À l’ère de l’économie numérique, où les biens et services voyagent en un clic, la fiscalité est confrontée à une nouvelle frontière. Les impôts traditionnels, conçus pour un monde d’échanges physiques, peinent à s’adapter à un marché mondial et immatériel. Dans ce contexte, l’Italie et l’Europe ont introduit la fameuse Digital Service Tax (DST), ou taxe sur les services numériques (TSN), un impôt visant à rétablir l’équité fiscale. Cette taxe, souvent appelée « taxe GAFA », n’est pas un droit de douane au sens classique du terme, mais représente une tentative de faire contribuer les géants du web, souvent des multinationales étrangères, aux recettes fiscales des pays où ils génèrent d’énormes profits, même sans présence physique stable.

La question est complexe et touche de près notre vie quotidienne.
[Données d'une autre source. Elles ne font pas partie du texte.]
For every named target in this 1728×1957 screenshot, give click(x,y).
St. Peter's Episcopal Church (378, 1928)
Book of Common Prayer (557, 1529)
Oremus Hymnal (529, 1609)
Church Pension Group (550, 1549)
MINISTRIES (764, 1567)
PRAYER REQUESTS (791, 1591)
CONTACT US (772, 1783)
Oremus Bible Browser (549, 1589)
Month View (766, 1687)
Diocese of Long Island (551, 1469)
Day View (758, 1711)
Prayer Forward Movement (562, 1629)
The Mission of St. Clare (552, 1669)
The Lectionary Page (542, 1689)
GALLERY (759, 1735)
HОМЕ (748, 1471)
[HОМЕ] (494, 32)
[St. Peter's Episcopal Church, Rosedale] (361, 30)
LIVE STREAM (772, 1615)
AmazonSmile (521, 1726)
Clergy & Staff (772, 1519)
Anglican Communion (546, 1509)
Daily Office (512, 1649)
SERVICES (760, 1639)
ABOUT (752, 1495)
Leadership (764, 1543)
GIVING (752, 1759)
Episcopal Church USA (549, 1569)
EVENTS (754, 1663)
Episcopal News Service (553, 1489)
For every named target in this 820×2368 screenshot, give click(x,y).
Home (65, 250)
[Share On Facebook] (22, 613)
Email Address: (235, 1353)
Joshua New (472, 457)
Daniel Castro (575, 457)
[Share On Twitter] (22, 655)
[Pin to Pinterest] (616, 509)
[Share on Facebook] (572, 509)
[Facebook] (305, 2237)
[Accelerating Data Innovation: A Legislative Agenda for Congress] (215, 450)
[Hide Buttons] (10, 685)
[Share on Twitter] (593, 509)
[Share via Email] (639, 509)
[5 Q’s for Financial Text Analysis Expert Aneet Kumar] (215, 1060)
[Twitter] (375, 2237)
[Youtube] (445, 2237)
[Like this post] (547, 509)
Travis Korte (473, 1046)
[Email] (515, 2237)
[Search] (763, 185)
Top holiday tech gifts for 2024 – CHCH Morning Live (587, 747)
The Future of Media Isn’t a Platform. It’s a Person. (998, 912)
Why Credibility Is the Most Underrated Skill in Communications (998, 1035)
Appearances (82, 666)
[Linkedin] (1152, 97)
Chaque fois que nous utilisons un moteur de recherche, interagissons sur un réseau social ou achetons sur une plateforme de e-commerce, nous contribuons à créer de la valeur pour les grandes entreprises technologiques. La taxe sur le numérique vise précisément à imposer cette valeur, générée grâce à notre participation. L’objectif est noble : garantir que les multinationales du numérique paient leur juste part d’impôts, tout comme les entreprises traditionnelles. Mais quelles sont les implications pour les consommateurs finaux ? Le coût de cette taxe risque-t-il d’être répercuté sur les utilisateurs, se traduisant par une augmentation des abonnements ou des prix des services que nous utilisons quotidiennement ?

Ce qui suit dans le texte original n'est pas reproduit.